Vrije meningsuiting is de waarborg voor andere vrijheden. In die zin beschouw ik onze uitingsvrijheid dan ook de eerste aller Grondrechten die in een democratie voorafgaat aan bijvoorbeeld de vrijheid van religie. Want als over religie geen discussie kon zijn, zouden verschillende godsdiensten niet naast elkaar kunnen bestaan en zou de godsdienstvrijheid zoals wij die hier kennen, ondenkbaar zijn.

Juist over ons geloof moeten we ons vrij kunnen uiten. Zowel om de verschillen als de overeenkomsten vast te stellen. Dat is lastig want ieder beschouwt haar geloof als het ware. Religie bindt binnen een groep, maar niet of nauwelijks tussen groepen. Overeenkomsten worden pas geconstateerd als orthodoxie plaats maakt voor abstracties. In die zin is de toename van de orthodoxe islam een riskante ontwikkeling. Iedere religie kent elementen van vrede en elementen die mensen uit elkaar kunnen drijven, maar niet elke religie is in dezelfde ontwikkelingsfase. Het is goed om daarover binnen een groep, maar ook tussen groepen van gedachten te kunnen wisselen, met respect voor elkaars geloof.

We moeten dus opkomen voor de uitingsvrijheid van kunstenaars die zich op het podium zingend willen kruisigen. Opkomen voor de uitingsvrijheid van demagogen die spreken over een tsunami van islamisering. Eerst aan de kant scharen van de – bedreigde – uiting, daarna eventueel deze bekritiseren.

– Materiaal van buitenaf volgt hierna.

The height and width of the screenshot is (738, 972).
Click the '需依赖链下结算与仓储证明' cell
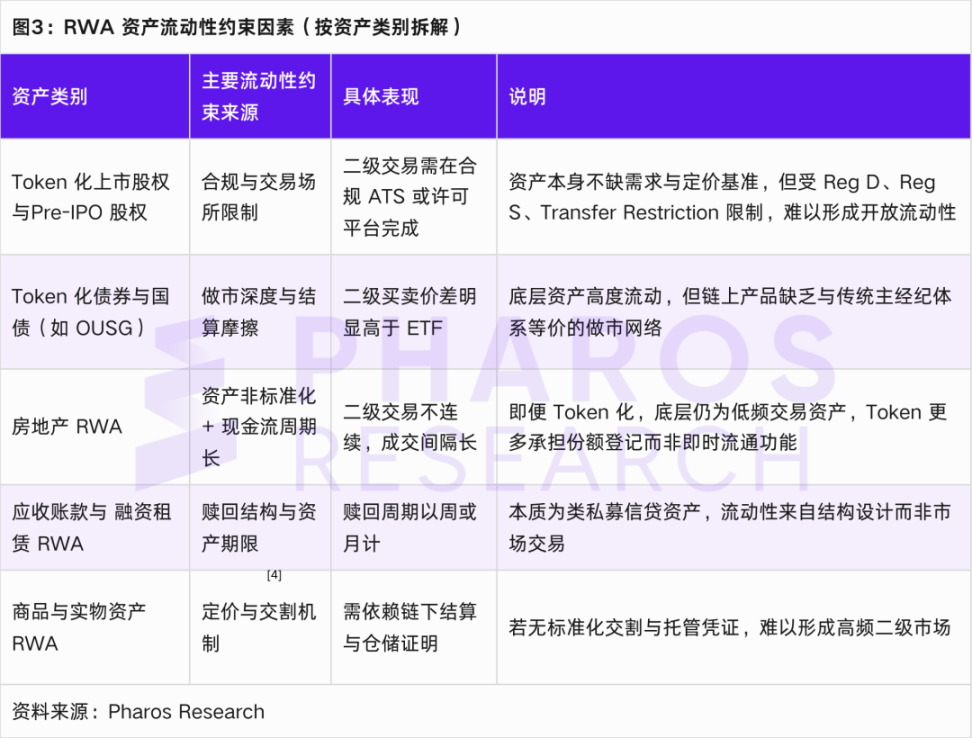click(x=410, y=627)
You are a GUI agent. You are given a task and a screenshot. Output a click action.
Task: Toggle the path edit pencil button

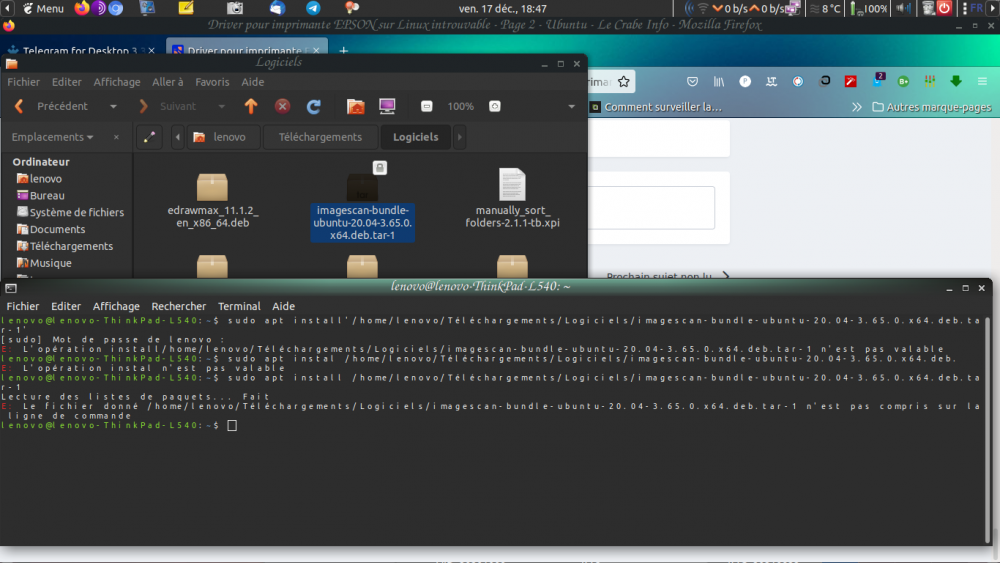click(x=148, y=137)
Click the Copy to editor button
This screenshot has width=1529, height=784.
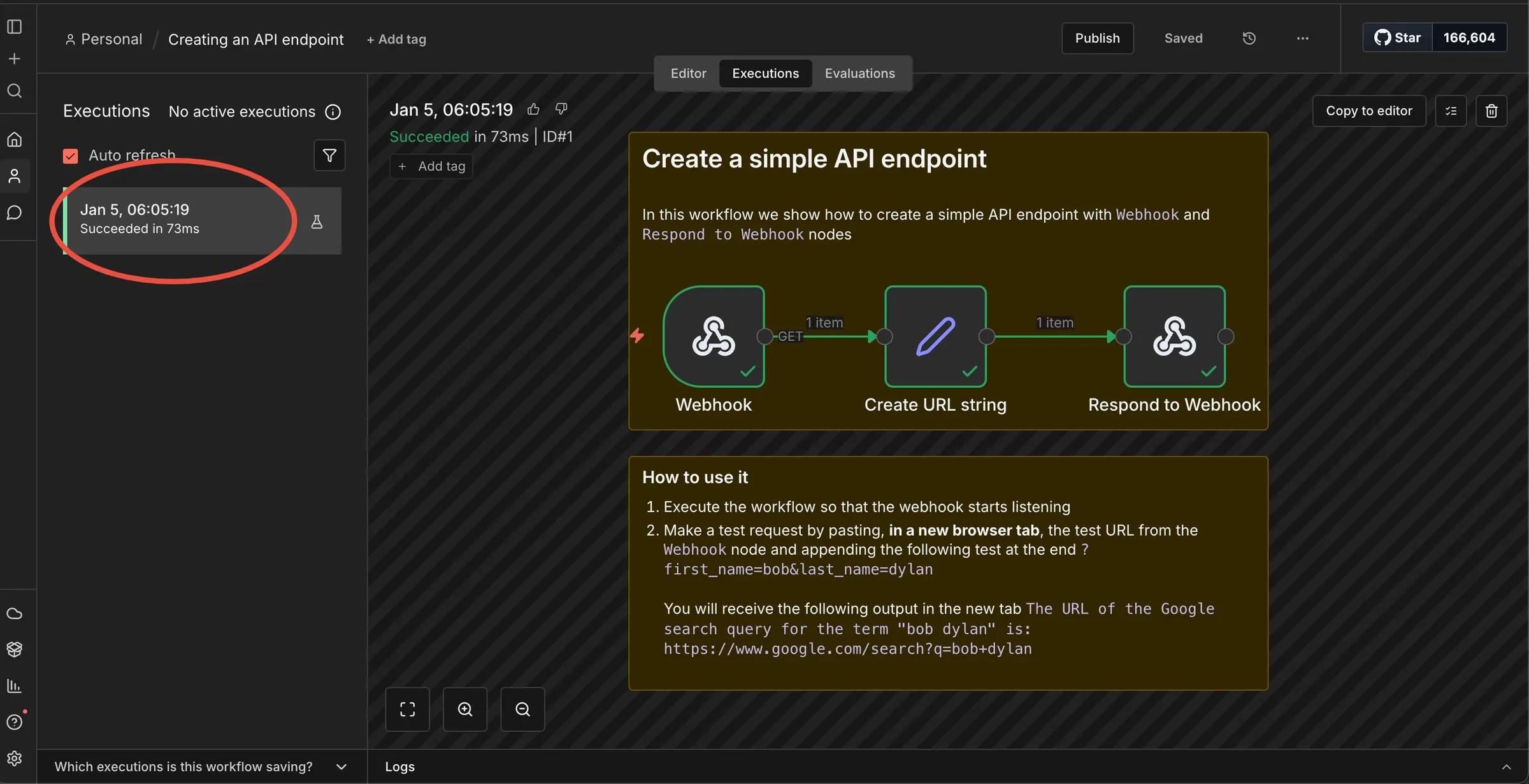[x=1369, y=111]
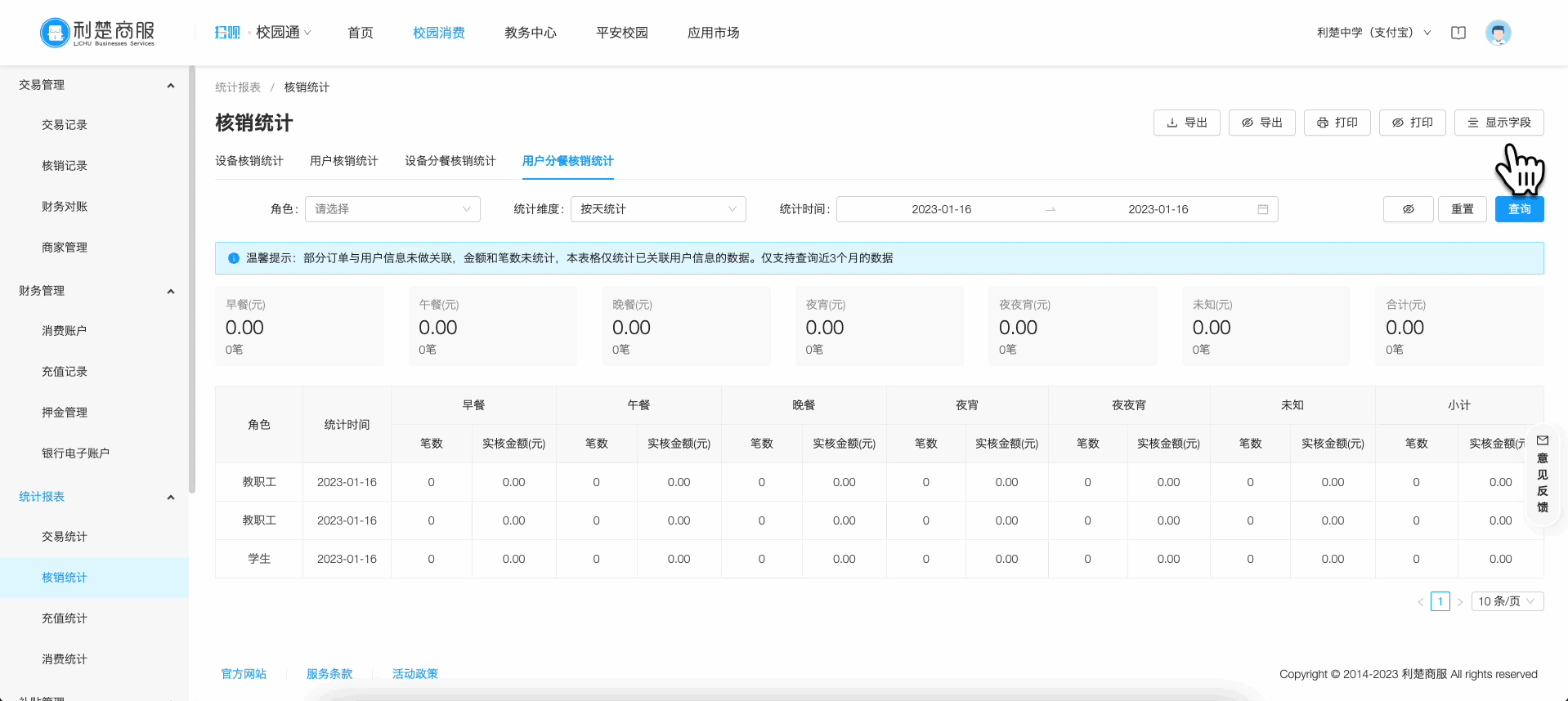Screen dimensions: 1568x701
Task: Open the 统计维度 dropdown showing 按天统计
Action: pyautogui.click(x=657, y=209)
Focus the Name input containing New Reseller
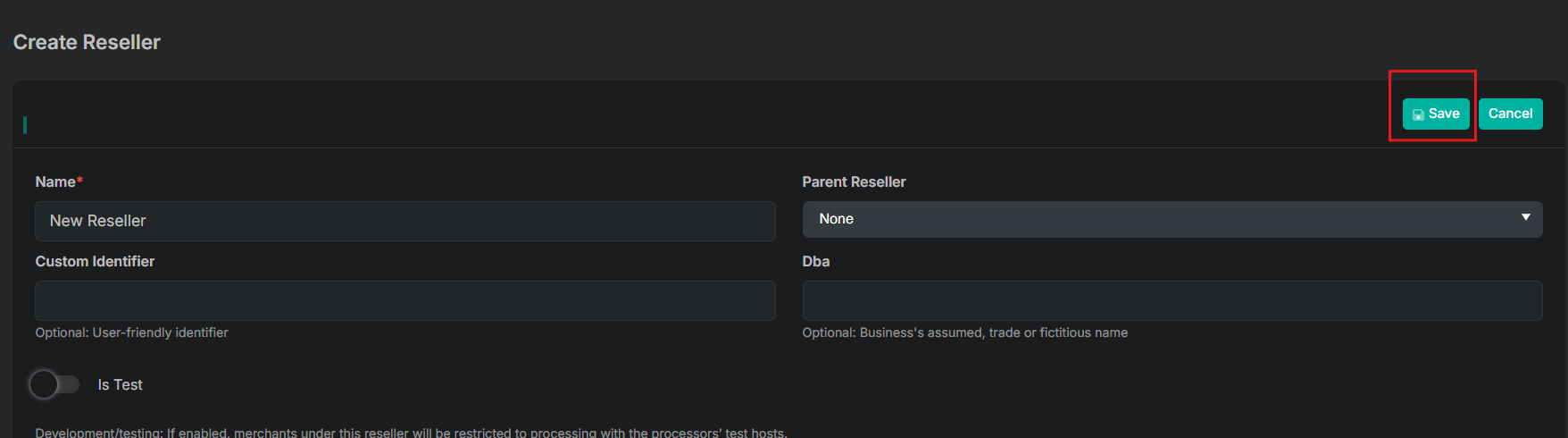 click(405, 221)
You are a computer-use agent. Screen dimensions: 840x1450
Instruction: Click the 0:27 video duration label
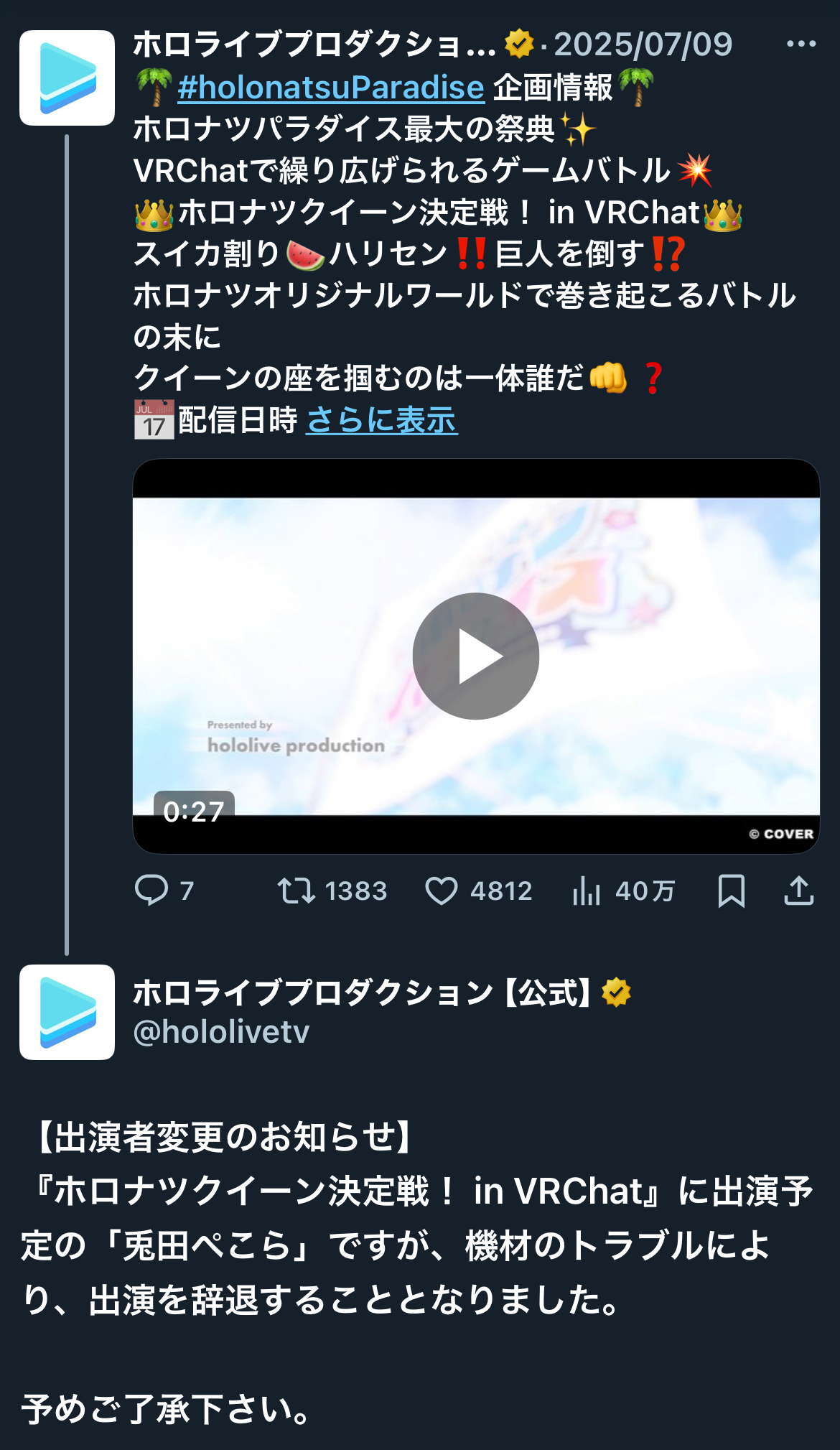coord(194,811)
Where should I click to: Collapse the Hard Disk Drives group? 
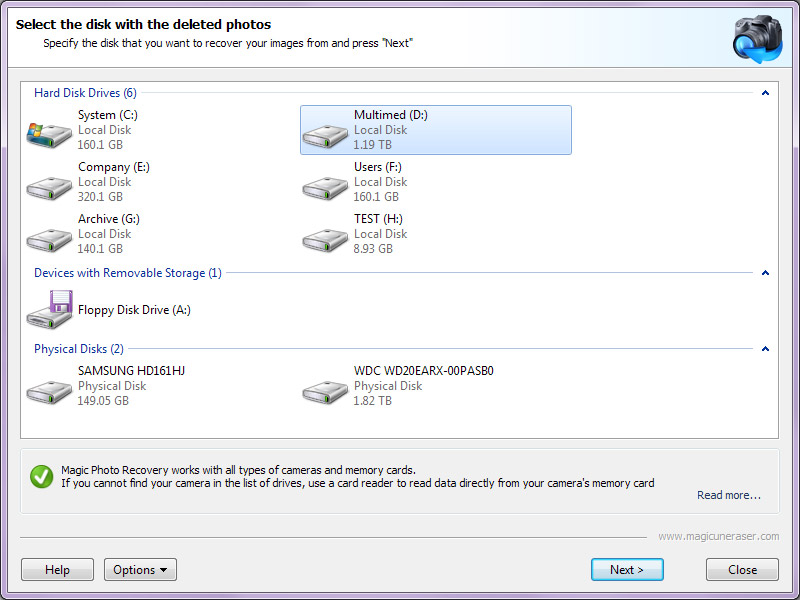coord(765,93)
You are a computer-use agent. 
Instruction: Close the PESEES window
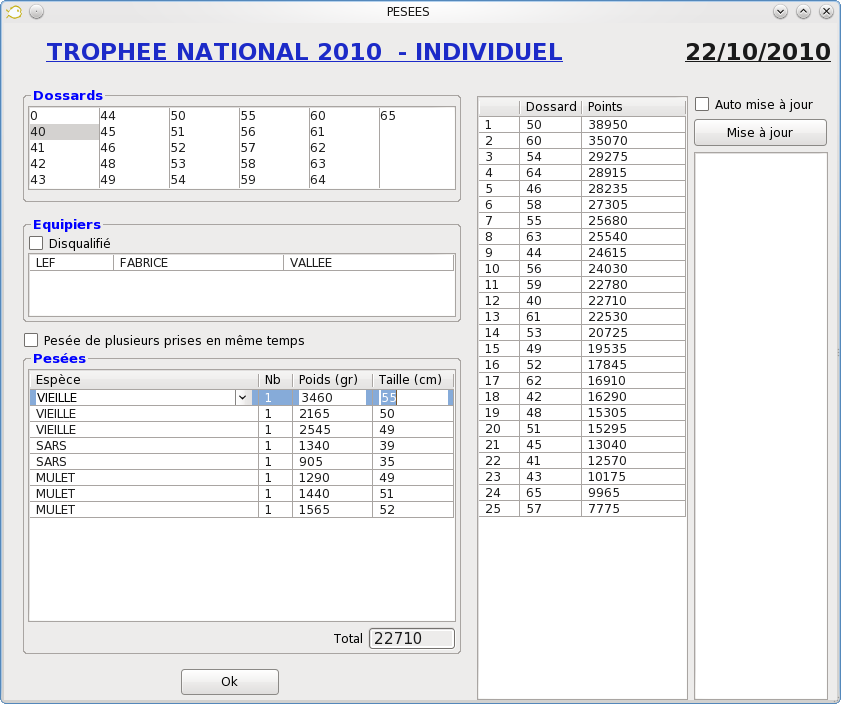pyautogui.click(x=826, y=11)
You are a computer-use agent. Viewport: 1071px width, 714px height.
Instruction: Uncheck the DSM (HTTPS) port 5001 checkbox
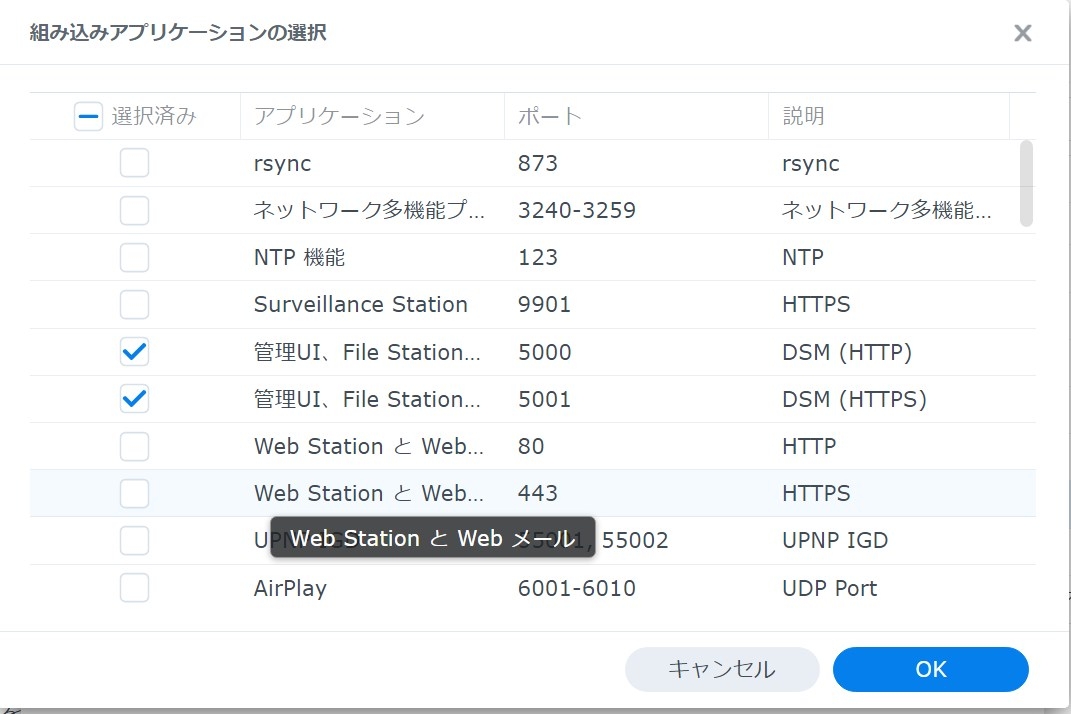point(134,399)
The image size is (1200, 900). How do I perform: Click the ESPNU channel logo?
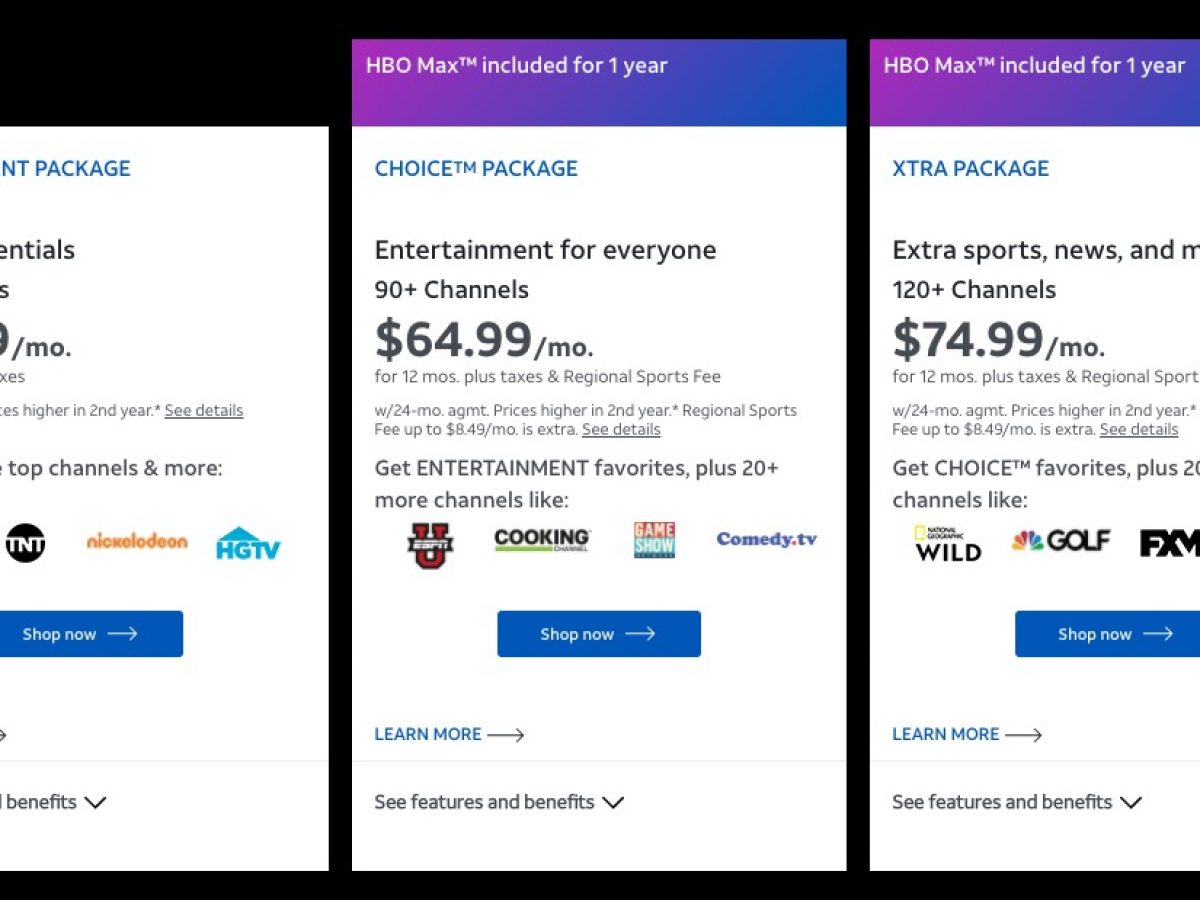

Ik zal er bij die tsunami-uitspraak dan ook op wijzen dat je zo intolerantie predikt. De overheid mag nooit partij kiezen voor of tegen een bepaalde godsdienst. Ageren tegen ‘de gehele islam’ als zodanig is gevaarlijke demagogie, met het risico dat je mensen uitsluit. Het gaat om een strijd tussen verdraagzamen en onverdraagzamen. En onverdraagzamen moeten worden bekeerd of moeten wijken. Vrije meningsuiting creëert geen tegenstellingen maar is een manier om die te overbruggen. In een tijd waarin tegenstellingen toenemen, is dat nog harder nodig. Als we die vrijheid niet beperken maar versterken, ontstaat er een vierde reden voor optimisme over de mensheid.